Ansari [00:07:09] Let me just describe one thing. You are talking about two parties who have been effectively in an occupation situation where one side believes it is resisting that occupation for more than 70 years and the other side believes it’s protecting its own security for the same time. There is a deficit of trust. There is history. There is religion. There is personal experience on both sides. I can tell you the stories that every individual on that table, whether it be the table that Hamas is sitting on or the table that Israel’s sitting on, every individual story is one that would make you lose a night of sleep. Those who have lost loved ones, those who were faced torture, those who saw the death and destruction firsthand, those who lived in fear for many years. And therefore, when you are trying to humanize the other party, it’s not easy with all that baggage. They’re very skillful at negotiating with each other. Probably the most two parties that have negotiated with each other throughout the years are the Palestinians and the Israelis. They understand every trick in each other’s playbook. They read each other better than all of us. And therefore, it’s not easy sometimes to come to a solution when every party is anticipating how the other party is trying to get their way in the talks. But we have also developed. And experience between both parties since 2006, that today, when I sit with our chief negotiator who’s been doing this for many years, he tells me something like, well, the Israelis today said this, but what they actually mean is that.
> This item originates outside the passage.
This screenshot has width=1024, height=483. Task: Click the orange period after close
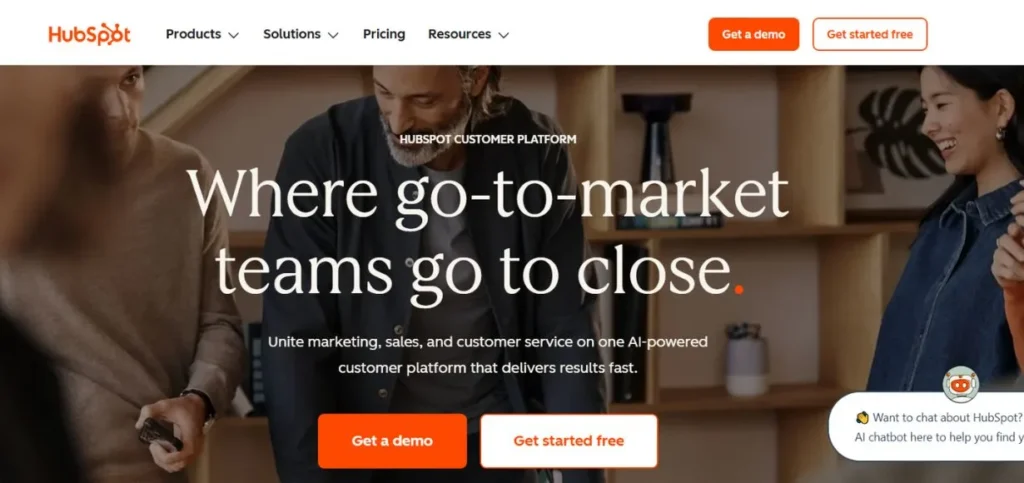[739, 288]
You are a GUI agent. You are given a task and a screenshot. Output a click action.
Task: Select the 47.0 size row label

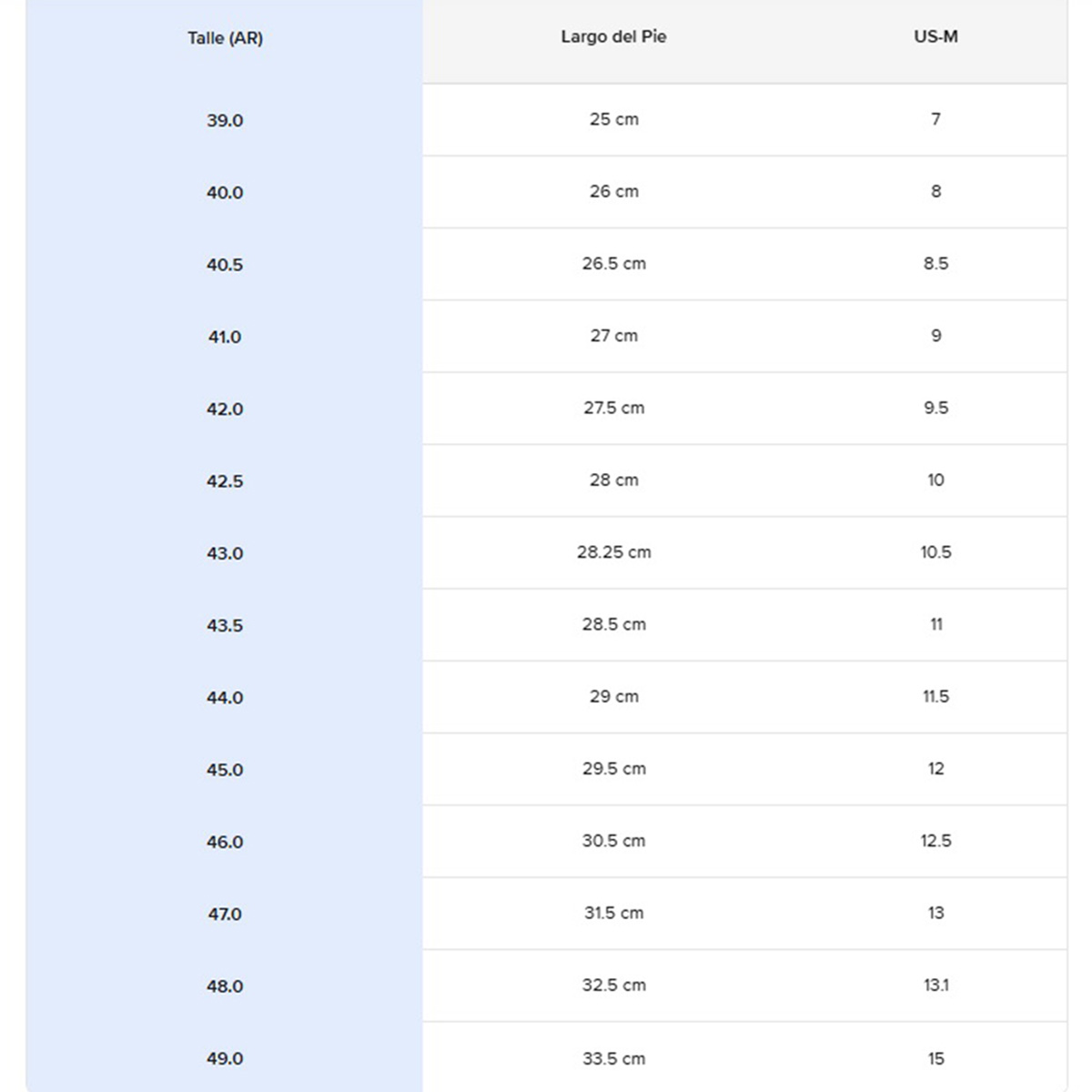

Hamas today promised this, what they promised was that.

 

Ephron [00:09:06] Okay, let me start asking you specific questions about how this ceasefire was achieved. I think as recently as the summer, July, even August, it looked like a ceasefire was very far away. The Israelis were surging troops into Gaza City. Hamas was still holding Israeli hostages. What were the key stumbling blocks over the course of the two years in trying to get a lasting ceasefire?

 

Ansari [00:09:36] Political posturing was probably the biggest hindrance to peace in this file since we began working on it because you have on both parties, but especially on the Israeli side. Politics at the heart of it. There was a level of impunity that allowed decision makers to go on and on and on and with this war and did not apply the real pressure on the parties to come to an agreement. The main missing element was always this commitment by the United States, by the international community to hold the parties accountable and to push them kicking and screaming into a deal and then nurture and maintain that deal to make sure that it doesn’t break down.

 

Ephron[00:10:27] I’m going to ask you about why that commitment happened then and not earlier, but before we do you’ve mentioned the attack on Doha, the Israeli attack on September 9th. I want to ask where were you, how did you hear about it?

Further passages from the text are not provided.